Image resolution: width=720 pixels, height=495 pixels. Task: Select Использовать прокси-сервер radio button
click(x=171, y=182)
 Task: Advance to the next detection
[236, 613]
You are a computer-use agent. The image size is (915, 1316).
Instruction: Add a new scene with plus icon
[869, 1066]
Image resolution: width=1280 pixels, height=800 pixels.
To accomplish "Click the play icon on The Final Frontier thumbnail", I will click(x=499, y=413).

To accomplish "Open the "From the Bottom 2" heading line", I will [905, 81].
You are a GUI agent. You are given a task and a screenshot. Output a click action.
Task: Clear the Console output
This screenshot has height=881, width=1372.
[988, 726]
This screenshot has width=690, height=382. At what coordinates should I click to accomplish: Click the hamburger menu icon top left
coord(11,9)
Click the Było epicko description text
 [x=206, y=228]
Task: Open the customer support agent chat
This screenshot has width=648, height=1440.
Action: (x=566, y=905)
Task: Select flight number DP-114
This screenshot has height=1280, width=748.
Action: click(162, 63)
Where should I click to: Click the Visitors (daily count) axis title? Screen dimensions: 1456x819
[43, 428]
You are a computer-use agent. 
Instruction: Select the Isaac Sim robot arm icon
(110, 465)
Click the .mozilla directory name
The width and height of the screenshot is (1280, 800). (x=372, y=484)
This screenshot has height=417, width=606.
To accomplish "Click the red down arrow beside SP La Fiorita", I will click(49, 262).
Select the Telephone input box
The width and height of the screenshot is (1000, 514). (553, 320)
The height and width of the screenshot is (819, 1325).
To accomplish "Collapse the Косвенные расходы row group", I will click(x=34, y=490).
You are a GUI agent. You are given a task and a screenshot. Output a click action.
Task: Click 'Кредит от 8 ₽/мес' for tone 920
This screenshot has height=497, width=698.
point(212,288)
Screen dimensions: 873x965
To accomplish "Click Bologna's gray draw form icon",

Exercise directions. Would you copy all lines in the records where the string "agent" appears?

Solution to this task.
You are a computer-use agent. The image size is (915, 1316).
You are a GUI agent. You are given a task and a screenshot. Output a click action.
Task: Open the customer support agent chat
You are a computer-use agent. 
You are a GUI agent. You are given a task and a screenshot. Output a click action.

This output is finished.